I religiously watched the first three seasons of MTV's Real World.  I reluctantly watched the second half of the first season of Survivor and got hooked for the next two years.  I felt guilty and voyeuristic at every episode, so I made sure to critically analyze the changing relationship dynamics of these total strangers who lived together and competed against each other in various ways.  It was fascinating for a time, but it didn't keep my attention long-term.

Then we came into an era of American Idol.  I watched five minutes of it and got bored.  Fear Factor?  Ick.  Then there were shows about nannies, and I've never understood the appeal of them.  Is it to make us see how much worse it could be so we'll feel better about our own lives and our own choices?  I really don't get it.

Recently, my husband has begun to watch a couple shows that really disturb me.  The name of one escapes me now, but it's kind of a Candid Camera show.  People are presented with a contrived situation that forces them to make a difficult decision.  The other one is Wife Swap.  I've been trying to figure out what bothers me so much about them, and it's this: they change people's lives.  The Candid Camera-type show had one situation in which people witnessed racial discrimination at a fast food place, and the idea was to see whether they would join in, walk away, or stand up against it.  Some situations require a great deal of courage to do the right thing.  When people do what they feel they should in a difficult situation, it takes something out of them.  Likewise, many times it's hard to find the strength and courage to do the right thing--in which case someone has to live with that knowledge.  Creating that situation intentionally, with the purpose of forcing someone to have this experience that they have to live with, feels wrong.  It's one thing to have a reality show that people choose to participate in; it's entirely something else to put them into a situation that could harm them emotionally.

Wife Swap is the same thing, except here, the adults do have a choice.  The kids don't.  Two completely different types of women move in with the other one's family.  For the first week, they follow the existing rhythms and rules of the family's life.  The second week, they put their own guidelines in place.  Twice, I've seen a swapped mom make a kid give away a cherished object.  I just do not think that's okay.  Meanwhile, the husband and the kids are learning some new ways from the swapped wife as they develop new ways to see their lives.  This isn't necessarily bad--but after the wives return home, what happens?  The woman has had her ways validated by watching the other family benefit from her guidance.  Meanwhile, her own family has undergone changes.  How can a show do this to families?
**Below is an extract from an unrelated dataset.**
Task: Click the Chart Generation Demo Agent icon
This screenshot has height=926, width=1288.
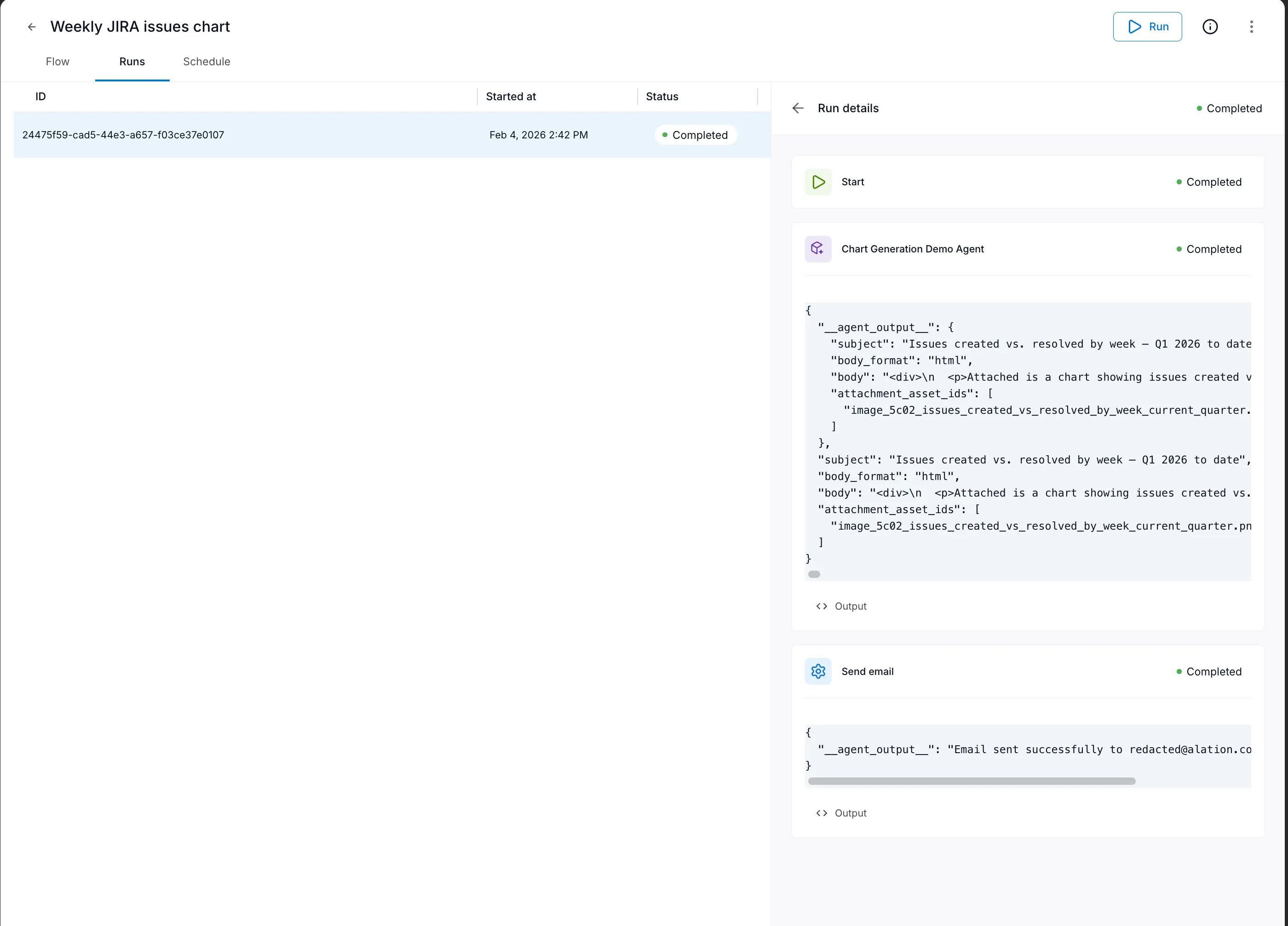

t truly bothers me that there is an industry that makes money by damaging lives.

Monday, April 6, 2009

traffic deaths

I just saw an article on CNN that says that traffic deaths in 2008 were the lowest they've been since 2008.  Somehow, I don't think that is any comfort to the families of the 37,313 people who were lost.  One of those lives belonged to the nine-year old child of some people we used to know from Cub Scouts.  Does it help his parents to know that their child was part of such a wonderful statistic?

Saturday, April 4, 2009

boys really are weird

Son #2 just informed that he can crush a soda can against his head, suggesting that I am supposed to be impressed by that accomplishment.

He is now telling me all the things that taste better with bacon.